Risk and ethics view
Lifecycle with careful choices
Collect
Consent and purpose confirmed.
Process
Checks for bias and errors.
Share
Controlled access and logs.
Archive or delete
Retention reviewed, data minimised.
Quick check. Risk, ethics, and strategic value
What is data risk beyond security
Scenario: A vendor offers a discount if you share richer customer data. What question should you ask first
Why do ethics matter
Where do risks appear
What builds long term value
Why log changes and outliers
📊Shared dashboards you already know
Intermediate will reuse the data quality sandbox, the data flow visualiser, and the data interpretation exercises introduced in Foundations. They will gain more options, but the familiar interfaces stay so you can focus on thinking, not navigation.
Visualisation and communication (the part that decides whether anyone listens)
A dashboard is a user interface for decision-making. If the UX is confusing, you do not get slightly worse decisions. You get busy people making fast guesses.

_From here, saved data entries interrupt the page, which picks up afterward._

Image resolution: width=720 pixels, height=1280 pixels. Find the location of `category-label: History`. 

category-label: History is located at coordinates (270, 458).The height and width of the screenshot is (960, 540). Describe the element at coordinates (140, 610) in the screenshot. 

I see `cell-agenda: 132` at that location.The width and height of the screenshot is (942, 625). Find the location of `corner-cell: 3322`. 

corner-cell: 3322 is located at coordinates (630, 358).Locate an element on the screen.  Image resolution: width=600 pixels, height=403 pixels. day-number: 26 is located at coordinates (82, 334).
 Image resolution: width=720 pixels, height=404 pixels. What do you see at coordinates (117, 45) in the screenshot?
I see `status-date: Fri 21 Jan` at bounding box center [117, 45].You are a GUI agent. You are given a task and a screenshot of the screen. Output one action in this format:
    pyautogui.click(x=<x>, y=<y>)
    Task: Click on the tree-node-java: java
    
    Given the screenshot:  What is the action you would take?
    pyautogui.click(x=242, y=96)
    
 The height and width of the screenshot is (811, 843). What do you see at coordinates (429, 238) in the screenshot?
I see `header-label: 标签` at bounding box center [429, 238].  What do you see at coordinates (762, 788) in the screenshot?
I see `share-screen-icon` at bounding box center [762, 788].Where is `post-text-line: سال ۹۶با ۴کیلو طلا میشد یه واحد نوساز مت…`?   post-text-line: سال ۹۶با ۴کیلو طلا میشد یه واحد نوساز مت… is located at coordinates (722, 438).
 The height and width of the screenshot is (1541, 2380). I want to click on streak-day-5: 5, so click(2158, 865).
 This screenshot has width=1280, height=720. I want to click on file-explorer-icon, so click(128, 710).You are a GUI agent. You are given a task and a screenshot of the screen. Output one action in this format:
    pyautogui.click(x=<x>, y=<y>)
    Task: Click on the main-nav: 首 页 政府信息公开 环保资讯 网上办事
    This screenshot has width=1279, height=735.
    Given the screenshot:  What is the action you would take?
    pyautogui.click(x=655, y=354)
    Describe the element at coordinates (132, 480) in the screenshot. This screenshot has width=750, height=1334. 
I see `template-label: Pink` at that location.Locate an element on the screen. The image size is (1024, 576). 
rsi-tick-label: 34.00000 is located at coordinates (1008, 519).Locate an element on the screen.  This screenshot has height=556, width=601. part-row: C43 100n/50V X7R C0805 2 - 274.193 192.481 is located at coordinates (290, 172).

Worked example. The misleading chart that got a team funded
A chart uses a truncated y-axis so a small change looks dramatic. The story is compelling, funding arrives, and later the organisation realises the effect size was tiny. This is not only a chart problem. It is a governance problem, because the decision process did not demand context and uncertainty.
Common mistakes in data communication
- Truncated axes and missing baselines.
- No time window clarity, so people compare unlike periods.
- Mixing counts, rates, and percentages on one chart without explanation.
- Colour choices that fail for colour-blind users or overload attention.
Verification. A chart quality checklist
- Can a reader tell what the unit is without guessing.
- Can a reader tell what time window and population are included.
- Is the scale honest and consistent.
- Is there at least one sentence that states the insight and the caveat.
🧾CPD evidence (keep it honest and specific)
This level is CPD-friendly because it builds professional judgement. The best evidence is not “I read a page”. It is “I designed a control, checked a failure mode, and changed how I will work”.
- What I studied: pipelines, governance, interoperability, analysis, and risk.
- What I applied: one pipeline diagram for a real dataset and one check that would catch silent failure.
- What I learned: one insight about meaning contracts (schema, keys, or definitions) that I will now insist on.
- Evidence artefact: the diagram plus a short note on assumptions and checks.